Reviewed in this essay: Life is About Losing Everything by Lynn Crosbie. House of Anansi, 2012.
Last year I wrote a blog post about how rotten I felt getting older. I laid bare my fear of being alone and acknowledged losing the power that youth gives women. I quoted Anne Sexton: “Live or die, but don’t poison everything.” I found those words again near the end of Lynn Crosbie’s Life is About Losing Everything.
The narrator of this emotionally difficult book is a woman alone. Lynn is in her 40s, self-described as fat, drinking to excess and doing all the Class A drugs, and having sex with various unsuitable men, all to assuage the “loneliness that is a hole that wants to be filled by anything dark and terminal.” Her apartment is messy and described in places as wet and stained. She has spent too much time on her own, feeling unlovable, unable to stop pushing away those friends who haven’t died yet. It is the condition women have been taught to fear most.
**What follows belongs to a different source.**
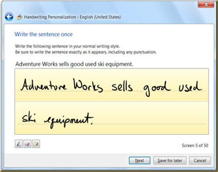Viewport: 218px width, 172px height.
Task: Click the second line of the writing area
Action: 112,118
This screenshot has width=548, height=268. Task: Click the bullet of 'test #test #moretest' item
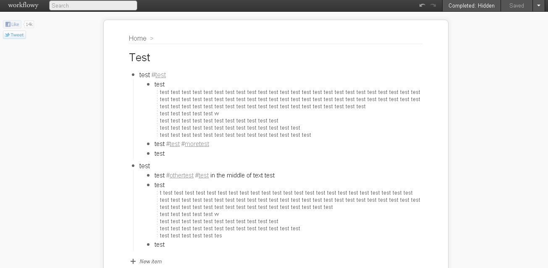click(x=148, y=144)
Lynn remembers the hubris of youth, of thinking that wrinkles are the signs of a life well lived, instead of an inevitable marker that shows a woman is ageing out of fecundity — and thus, supposedly, desirability to men. By never having a baby, Lynn hasn’t fulfilled the destiny mainstream society expects for women, though women now attached to her exes have: “Feeling a bit angry that they all had children. (Those children should be mine! I sometimes seethe.)” The feeling is that children would have kept those men tethered to her, or at least have been there to keep her company when the men left. Of her youth, she says “I was sick and glorious; I wallowed in dirt and vomited stars.” This is the purview of young women. As you age sickness is far less intriguing but rather seems frightful and crone-like. “I used to think old women were lonely and poignant, but they were just tough,” she writes. For Crosbie it seems, “tough” is not strong. Strong fights back, but tough is beaten, worn, used, frustratingly unsinkable. A possible summation appears in a piece called “Alcohol, Addiction, Mania”: “Her narratives are ‘hallucinations’ produced by alcohol’s adherence to necessity, to the functional labour of forgetting.”
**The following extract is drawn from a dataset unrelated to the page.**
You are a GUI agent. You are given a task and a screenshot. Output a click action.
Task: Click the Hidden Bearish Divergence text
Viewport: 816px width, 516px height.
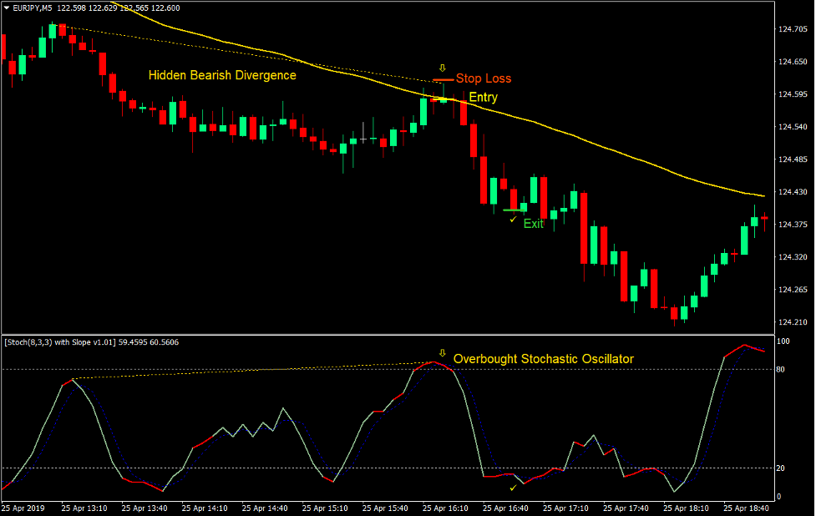221,75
Life is About Losing Everything courageously recounts an ugly side of life. Middle-aged women suffer from erasure in our culture, and those approaching it sometimes seek surface cures for the insult. This book is a challenge: it takes time to grapple with life’s lack of over-arching narrative; the pieces are not precisely poems, though they are faster than short stories. Metaphors become true in the midst of drugs, alcohol, and crushing loneliness, while making perfect sense is a forgotten luxury. Lynn is in the middle of a depression that “ferries you to an underworld of unimaginable cruelty that operates every minutes of every day.” Rewards here exist not in a happy ending, but in surviving.